»»

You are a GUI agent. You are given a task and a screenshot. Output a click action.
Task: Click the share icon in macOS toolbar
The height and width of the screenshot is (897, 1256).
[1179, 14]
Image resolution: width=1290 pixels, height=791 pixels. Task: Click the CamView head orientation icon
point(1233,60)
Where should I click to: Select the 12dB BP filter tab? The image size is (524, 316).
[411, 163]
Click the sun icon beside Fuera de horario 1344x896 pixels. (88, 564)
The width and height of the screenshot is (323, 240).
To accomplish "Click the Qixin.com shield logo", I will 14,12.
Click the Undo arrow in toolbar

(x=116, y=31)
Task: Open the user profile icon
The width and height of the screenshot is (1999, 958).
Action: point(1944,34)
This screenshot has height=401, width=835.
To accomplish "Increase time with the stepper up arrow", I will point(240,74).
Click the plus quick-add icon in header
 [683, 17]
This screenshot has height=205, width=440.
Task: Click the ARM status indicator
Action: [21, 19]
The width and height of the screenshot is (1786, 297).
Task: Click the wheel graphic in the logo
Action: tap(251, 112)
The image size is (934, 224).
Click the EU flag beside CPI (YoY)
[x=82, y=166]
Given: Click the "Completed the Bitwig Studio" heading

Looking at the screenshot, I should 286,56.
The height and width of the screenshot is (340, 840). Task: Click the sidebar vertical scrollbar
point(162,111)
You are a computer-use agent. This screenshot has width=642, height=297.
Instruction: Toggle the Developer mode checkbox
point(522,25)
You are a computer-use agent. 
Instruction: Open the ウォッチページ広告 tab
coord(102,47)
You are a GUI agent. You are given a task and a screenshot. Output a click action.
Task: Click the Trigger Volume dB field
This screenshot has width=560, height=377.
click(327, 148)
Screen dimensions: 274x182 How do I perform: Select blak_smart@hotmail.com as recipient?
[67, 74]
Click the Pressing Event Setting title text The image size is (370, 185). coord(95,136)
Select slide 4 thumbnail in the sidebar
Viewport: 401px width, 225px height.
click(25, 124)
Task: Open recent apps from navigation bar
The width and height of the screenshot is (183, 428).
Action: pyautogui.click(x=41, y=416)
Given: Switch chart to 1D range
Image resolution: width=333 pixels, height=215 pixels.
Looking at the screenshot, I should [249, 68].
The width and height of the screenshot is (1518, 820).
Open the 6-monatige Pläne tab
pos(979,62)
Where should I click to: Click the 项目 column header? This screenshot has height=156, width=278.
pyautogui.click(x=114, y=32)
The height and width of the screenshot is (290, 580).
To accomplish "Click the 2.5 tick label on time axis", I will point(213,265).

««

## Work instructions
Nothing but the lines from the one containing "The width and height of the screenshot is (183, 428)." to the last line of the listing above belongs in the answer; restate each word for word.

## Reply
The width and height of the screenshot is (183, 428).
Action: pyautogui.click(x=41, y=416)
Given: Switch chart to 1D range
Image resolution: width=333 pixels, height=215 pixels.
Looking at the screenshot, I should [249, 68].
The width and height of the screenshot is (1518, 820).
Open the 6-monatige Pläne tab
pos(979,62)
Where should I click to: Click the 项目 column header? This screenshot has height=156, width=278.
pyautogui.click(x=114, y=32)
The height and width of the screenshot is (290, 580).
To accomplish "Click the 2.5 tick label on time axis", I will point(213,265).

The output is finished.